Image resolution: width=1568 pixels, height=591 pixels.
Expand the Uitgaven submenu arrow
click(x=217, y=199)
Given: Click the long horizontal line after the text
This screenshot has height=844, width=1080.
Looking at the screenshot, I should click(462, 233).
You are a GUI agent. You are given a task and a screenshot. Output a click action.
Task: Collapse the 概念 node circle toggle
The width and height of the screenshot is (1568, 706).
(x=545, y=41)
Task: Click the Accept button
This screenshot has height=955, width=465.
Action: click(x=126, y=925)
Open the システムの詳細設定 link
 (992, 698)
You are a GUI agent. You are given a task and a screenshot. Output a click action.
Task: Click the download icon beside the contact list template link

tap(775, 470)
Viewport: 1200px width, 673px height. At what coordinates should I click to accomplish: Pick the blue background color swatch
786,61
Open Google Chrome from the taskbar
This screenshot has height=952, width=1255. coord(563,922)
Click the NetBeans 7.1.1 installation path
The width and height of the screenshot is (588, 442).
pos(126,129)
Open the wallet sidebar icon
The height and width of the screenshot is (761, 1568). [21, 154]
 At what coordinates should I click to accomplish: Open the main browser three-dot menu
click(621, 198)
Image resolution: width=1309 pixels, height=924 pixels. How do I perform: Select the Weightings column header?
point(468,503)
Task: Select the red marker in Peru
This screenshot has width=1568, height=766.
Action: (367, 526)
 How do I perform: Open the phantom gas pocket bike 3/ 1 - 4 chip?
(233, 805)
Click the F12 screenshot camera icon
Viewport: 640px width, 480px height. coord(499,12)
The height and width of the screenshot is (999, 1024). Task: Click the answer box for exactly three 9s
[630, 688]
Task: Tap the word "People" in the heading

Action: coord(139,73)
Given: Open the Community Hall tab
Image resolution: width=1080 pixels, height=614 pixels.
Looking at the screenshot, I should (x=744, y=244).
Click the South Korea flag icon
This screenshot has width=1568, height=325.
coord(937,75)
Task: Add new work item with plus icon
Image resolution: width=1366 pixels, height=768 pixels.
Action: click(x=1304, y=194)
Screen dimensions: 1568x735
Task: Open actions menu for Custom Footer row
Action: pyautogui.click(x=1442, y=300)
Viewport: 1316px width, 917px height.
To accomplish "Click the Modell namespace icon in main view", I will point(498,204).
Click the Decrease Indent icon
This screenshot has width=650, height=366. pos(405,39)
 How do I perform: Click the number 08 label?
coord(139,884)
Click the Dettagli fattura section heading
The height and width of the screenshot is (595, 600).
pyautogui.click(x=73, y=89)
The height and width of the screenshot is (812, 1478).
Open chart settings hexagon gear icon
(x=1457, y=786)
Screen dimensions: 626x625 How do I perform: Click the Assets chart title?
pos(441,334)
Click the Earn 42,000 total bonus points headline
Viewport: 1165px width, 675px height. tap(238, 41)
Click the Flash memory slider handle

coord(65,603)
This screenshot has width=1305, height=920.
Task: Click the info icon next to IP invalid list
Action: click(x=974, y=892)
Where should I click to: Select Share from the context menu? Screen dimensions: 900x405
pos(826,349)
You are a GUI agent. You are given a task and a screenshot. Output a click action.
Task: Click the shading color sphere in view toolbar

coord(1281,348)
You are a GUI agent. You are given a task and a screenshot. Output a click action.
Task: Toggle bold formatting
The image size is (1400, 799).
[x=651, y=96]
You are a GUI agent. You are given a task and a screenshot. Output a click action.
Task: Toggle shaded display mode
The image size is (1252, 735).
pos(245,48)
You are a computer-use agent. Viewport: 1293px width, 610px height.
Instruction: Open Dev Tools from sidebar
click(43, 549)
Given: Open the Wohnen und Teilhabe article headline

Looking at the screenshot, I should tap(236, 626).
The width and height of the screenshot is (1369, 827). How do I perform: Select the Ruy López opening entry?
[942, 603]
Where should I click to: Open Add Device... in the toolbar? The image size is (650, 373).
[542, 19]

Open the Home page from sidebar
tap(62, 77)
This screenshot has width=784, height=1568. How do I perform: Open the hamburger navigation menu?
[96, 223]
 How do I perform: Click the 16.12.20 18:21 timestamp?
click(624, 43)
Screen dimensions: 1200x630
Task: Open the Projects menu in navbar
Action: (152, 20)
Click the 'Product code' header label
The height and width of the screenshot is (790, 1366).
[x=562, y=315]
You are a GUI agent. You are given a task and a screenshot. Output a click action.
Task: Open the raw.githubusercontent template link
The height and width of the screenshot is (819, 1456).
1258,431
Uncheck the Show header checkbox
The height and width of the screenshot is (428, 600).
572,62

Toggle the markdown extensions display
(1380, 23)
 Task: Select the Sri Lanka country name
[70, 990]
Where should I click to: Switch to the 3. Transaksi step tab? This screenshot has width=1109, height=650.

______________________________

Given exercise => Copy the whole listing above word for word, keeping every line unchanged.

Solution to this exercise =>
Image resolution: width=1568 pixels, height=591 pixels.
Expand the Uitgaven submenu arrow
click(x=217, y=199)
Given: Click the long horizontal line after the text
This screenshot has height=844, width=1080.
Looking at the screenshot, I should click(462, 233).
You are a GUI agent. You are given a task and a screenshot. Output a click action.
Task: Collapse the 概念 node circle toggle
The width and height of the screenshot is (1568, 706).
(x=545, y=41)
Task: Click the Accept button
This screenshot has height=955, width=465.
Action: click(x=126, y=925)
Open the システムの詳細設定 link
 (992, 698)
You are a GUI agent. You are given a task and a screenshot. Output a click action.
Task: Click the download icon beside the contact list template link

tap(775, 470)
Viewport: 1200px width, 673px height. At what coordinates should I click to accomplish: Pick the blue background color swatch
786,61
Open Google Chrome from the taskbar
This screenshot has height=952, width=1255. coord(563,922)
Click the NetBeans 7.1.1 installation path
The width and height of the screenshot is (588, 442).
pos(126,129)
Open the wallet sidebar icon
The height and width of the screenshot is (761, 1568). [21, 154]
 At what coordinates should I click to accomplish: Open the main browser three-dot menu
click(621, 198)
Image resolution: width=1309 pixels, height=924 pixels. How do I perform: Select the Weightings column header?
point(468,503)
Task: Select the red marker in Peru
This screenshot has width=1568, height=766.
Action: (367, 526)
 How do I perform: Open the phantom gas pocket bike 3/ 1 - 4 chip?
(233, 805)
Click the F12 screenshot camera icon
Viewport: 640px width, 480px height. coord(499,12)
The height and width of the screenshot is (999, 1024). Task: Click the answer box for exactly three 9s
[630, 688]
Task: Tap the word "People" in the heading

Action: coord(139,73)
Given: Open the Community Hall tab
Image resolution: width=1080 pixels, height=614 pixels.
Looking at the screenshot, I should (x=744, y=244).
Click the South Korea flag icon
This screenshot has width=1568, height=325.
coord(937,75)
Task: Add new work item with plus icon
Image resolution: width=1366 pixels, height=768 pixels.
Action: click(x=1304, y=194)
Screen dimensions: 1568x735
Task: Open actions menu for Custom Footer row
Action: pyautogui.click(x=1442, y=300)
Viewport: 1316px width, 917px height.
To accomplish "Click the Modell namespace icon in main view", I will point(498,204).
Click the Decrease Indent icon
This screenshot has width=650, height=366. pos(405,39)
 How do I perform: Click the number 08 label?
coord(139,884)
Click the Dettagli fattura section heading
The height and width of the screenshot is (595, 600).
pyautogui.click(x=73, y=89)
The height and width of the screenshot is (812, 1478).
Open chart settings hexagon gear icon
(x=1457, y=786)
Screen dimensions: 626x625 How do I perform: Click the Assets chart title?
pos(441,334)
Click the Earn 42,000 total bonus points headline
Viewport: 1165px width, 675px height. tap(238, 41)
Click the Flash memory slider handle

coord(65,603)
This screenshot has width=1305, height=920.
Task: Click the info icon next to IP invalid list
Action: click(x=974, y=892)
Where should I click to: Select Share from the context menu? Screen dimensions: 900x405
pos(826,349)
You are a GUI agent. You are given a task and a screenshot. Output a click action.
Task: Click the shading color sphere in view toolbar

coord(1281,348)
You are a GUI agent. You are given a task and a screenshot. Output a click action.
Task: Toggle bold formatting
The image size is (1400, 799).
[x=651, y=96]
You are a GUI agent. You are given a task and a screenshot. Output a click action.
Task: Toggle shaded display mode
The image size is (1252, 735).
pos(245,48)
You are a computer-use agent. Viewport: 1293px width, 610px height.
Instruction: Open Dev Tools from sidebar
click(43, 549)
Given: Open the Wohnen und Teilhabe article headline

Looking at the screenshot, I should tap(236, 626).
The width and height of the screenshot is (1369, 827). How do I perform: Select the Ruy López opening entry?
[942, 603]
Where should I click to: Open Add Device... in the toolbar? The image size is (650, 373).
[542, 19]

Open the Home page from sidebar
tap(62, 77)
This screenshot has width=784, height=1568. How do I perform: Open the hamburger navigation menu?
[96, 223]
 How do I perform: Click the 16.12.20 18:21 timestamp?
click(624, 43)
Screen dimensions: 1200x630
Task: Open the Projects menu in navbar
Action: (152, 20)
Click the 'Product code' header label
The height and width of the screenshot is (790, 1366).
[x=562, y=315]
You are a GUI agent. You are given a task and a screenshot. Output a click action.
Task: Open the raw.githubusercontent template link
The height and width of the screenshot is (819, 1456).
1258,431
Uncheck the Show header checkbox
The height and width of the screenshot is (428, 600).
572,62

Toggle the markdown extensions display
(1380, 23)
 Task: Select the Sri Lanka country name
[70, 990]
Where should I click to: Switch to the 3. Transaksi step tab? This screenshot has width=1109, height=650.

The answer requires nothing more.